Morning Joe, Mr Scarborough’s TV programme with his wife, Mika Brzezinski, is a popular breakfast show for political watchers that regularly holds the president to account.

Ms Klausutis’s widower wrote to Twitter chief executive Jack Dorsey asking the company to take down the posts but the company declined.

According to the New York Times, Mr Klausutis pleaded with Twitter to intervene, noting that Mr Trump’s eldest son had also used Twitter “as the means of spreading this vicious lie”.

“I’m asking you to intervene in this instance because the president of the United States has taken something that does not belong to him – the memory of my dead wife – and perverted it for perceived political gain.”

But Twitter said that the posts did not violate its terms of service. The company has faced calls before to remove content posted by Mr Trump, arguably the platform’s highest-profile user, who uses his primary social media account to push his political agenda.

Negative posts

Mr Trump spent much of Memorial Day weekend – traditionally a time when Americans honour their war dead – retweeting several negative posts about female politicians and Joe Biden, his likely election rival in November.

Democratic presidential candidate Joe Biden in Delaware. Photograph: Olivier Douliery/AFP via Getty
Democratic presidential candidate Joe Biden in Delaware. Photograph: Olivier Douliery/AFP via Getty

Mr Biden made his first public appearance since March on Monday at a wreath-laying ceremony to honour military veterans. The former vice-president and his wife, Jill, wore masks, unlike Mr Trump, who was not wearing a face covering during Memorial Day visits to Arlington Cemetery and Baltimore.
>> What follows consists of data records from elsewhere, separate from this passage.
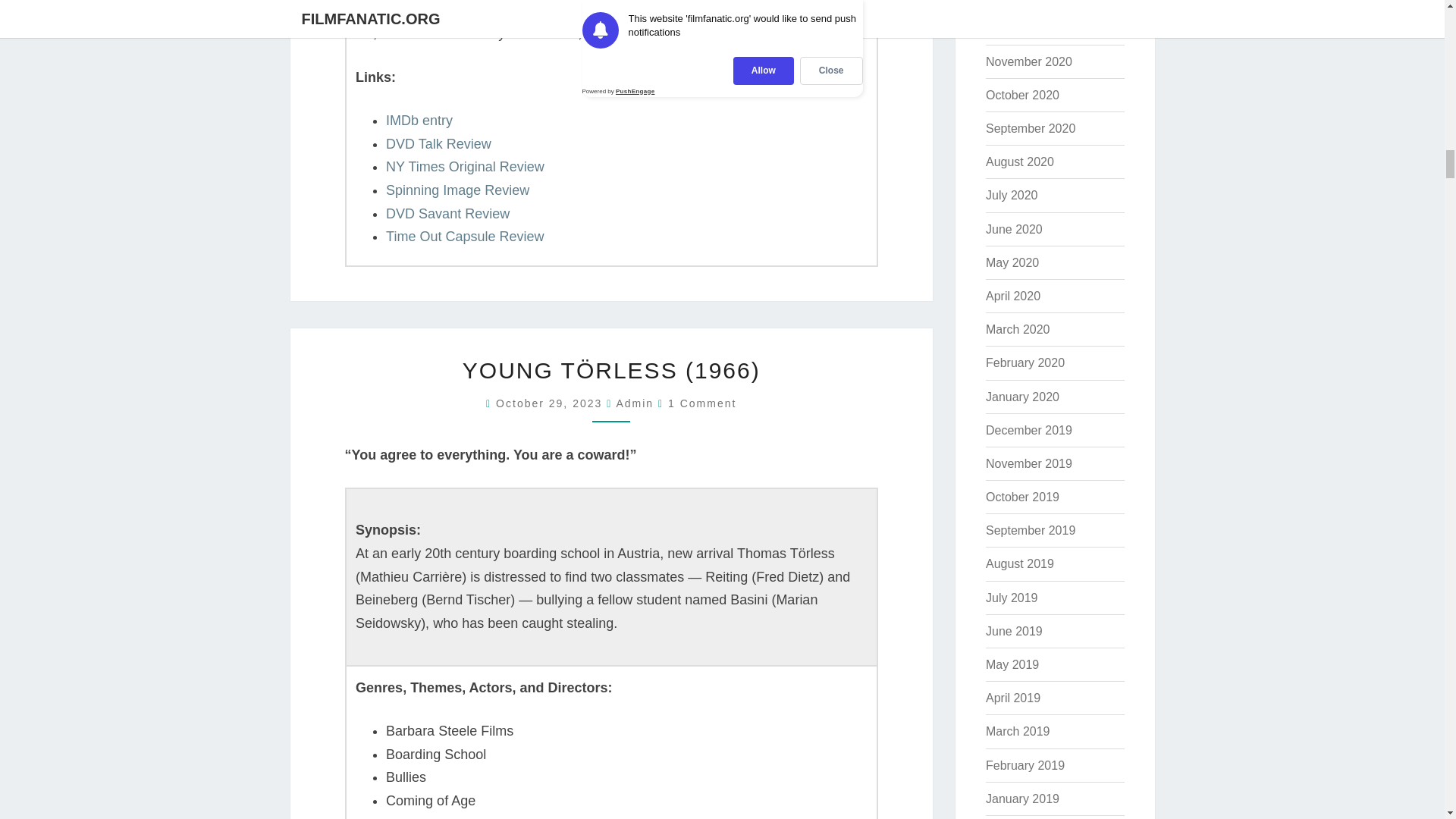
12:30 am (551, 403)
IMDb entry (418, 120)
Spinning Image Review (457, 190)
NY Times Original Review (464, 166)
View all posts by admin (634, 403)
DVD Savant Review (447, 213)
DVD Talk Review (438, 143)
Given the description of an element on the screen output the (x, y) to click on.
As Mr Trump prepared to visit Florida on Wednesday – his latest visit to an electorally important state – he restated his claim that postal voting could lead to a “rigged election”.
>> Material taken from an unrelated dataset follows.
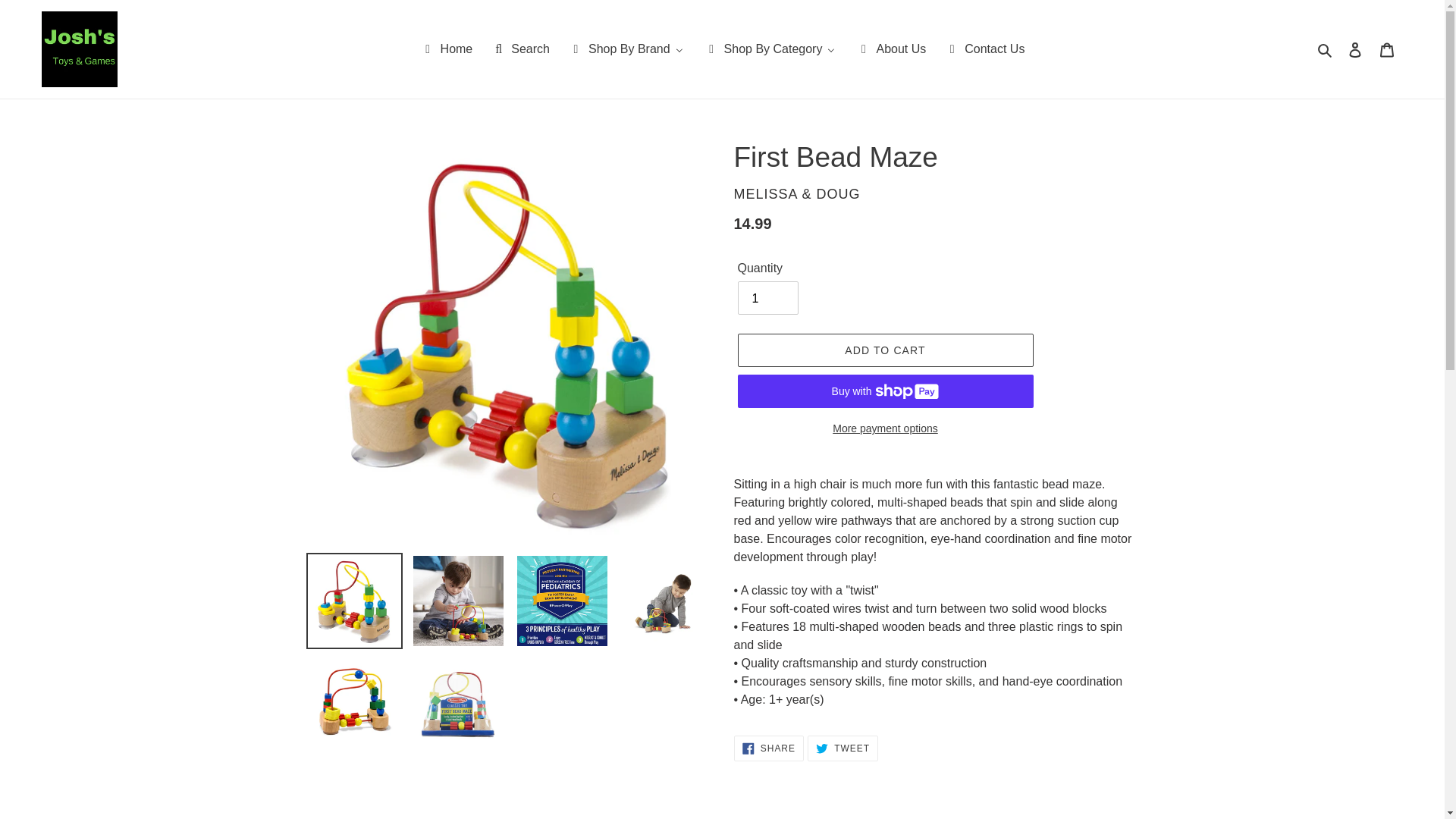
Home (445, 49)
Search (520, 49)
Shop By Brand (626, 49)
1 (766, 297)
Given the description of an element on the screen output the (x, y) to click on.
“There is NO WAY (ZERO!) that Mail-In Ballots will be anything less than substantially fraudulent. Mail boxes will be robbed, ballots will be forged & even illegally printed out & fraudulently signed,” he tweeted, referring to California’s decision to send postal ballots to voters.

He stated that all voters would receive a ballot “no matter who they are or how they got there”, and claimed this will be followed “with professionals telling all of these people, many of whom have never even thought of voting before, how, and for whom, to vote. This will be a Rigged Election. No way!”

Mr Trump has railed against voting by mail, erroneously asserting that it is linked to increased fraud. The issue is particularly relevant in this election year as more states expand postal voting provisions due to the coronavirus pandemic.

Meanwhile, several states have offered to host the Republican National Convention in August after Mr Trump threatened to change the location of the party’s marquee meeting unless the governor of North Carolina could “guarantee” it would take place in Charlotte as planned, despite the pandemic.  

Florida and Georgia – states run by Republican governors – have offered to host the convention, where Mr Trump will officially be selected as the party’s presidential nominee.